- What you should do:
The answer must be an exact reprint of the lines from the one with "This screenshot has height=346, width=742." through the final line of the data, with no pictures included.

- Material to process:
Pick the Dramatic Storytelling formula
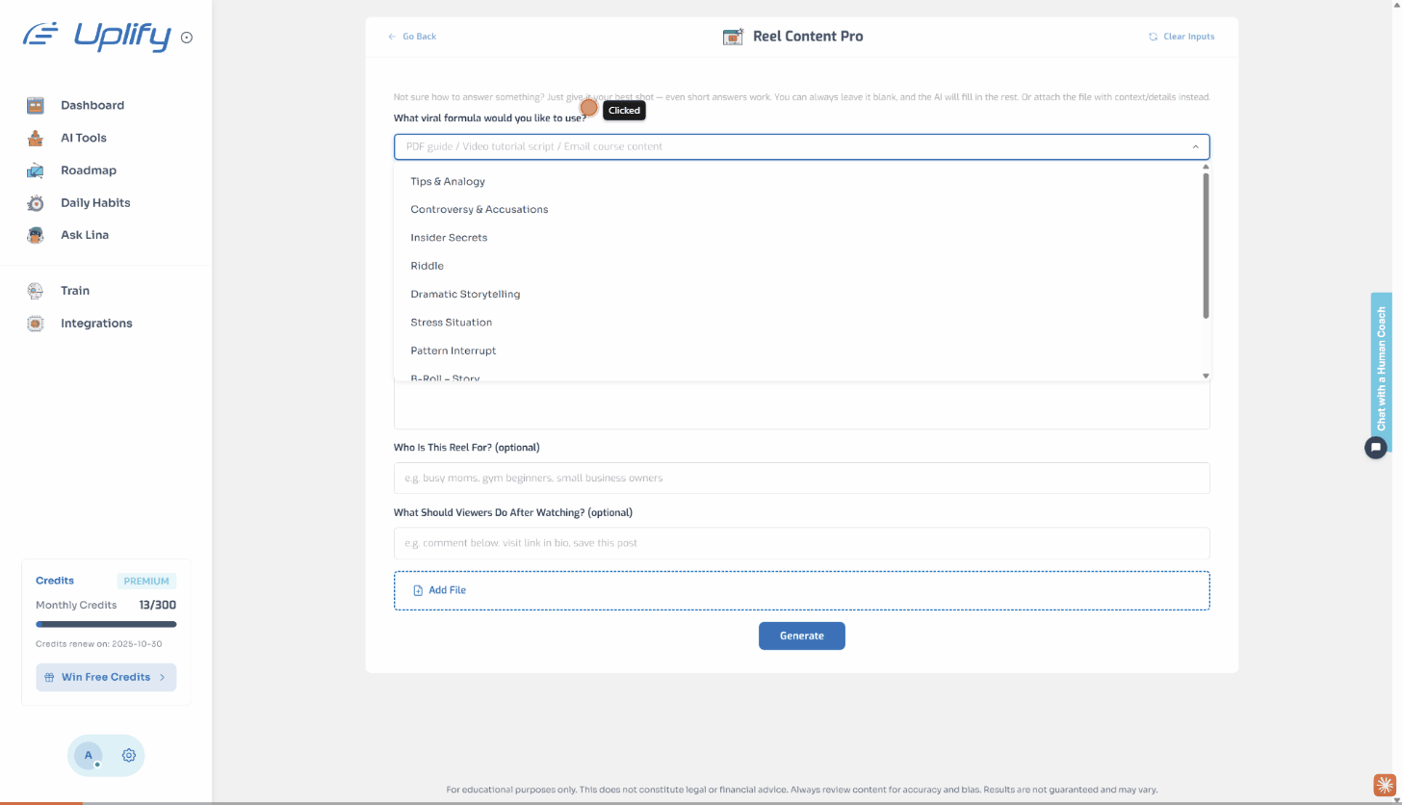The image size is (1402, 805). coord(465,294)
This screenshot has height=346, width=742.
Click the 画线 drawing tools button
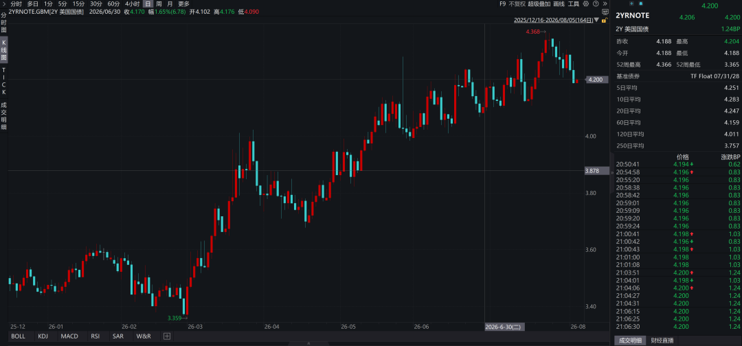pyautogui.click(x=559, y=4)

- Exercise output:
This screenshot has height=346, width=742.
Click the 画线 drawing tools button
pyautogui.click(x=559, y=4)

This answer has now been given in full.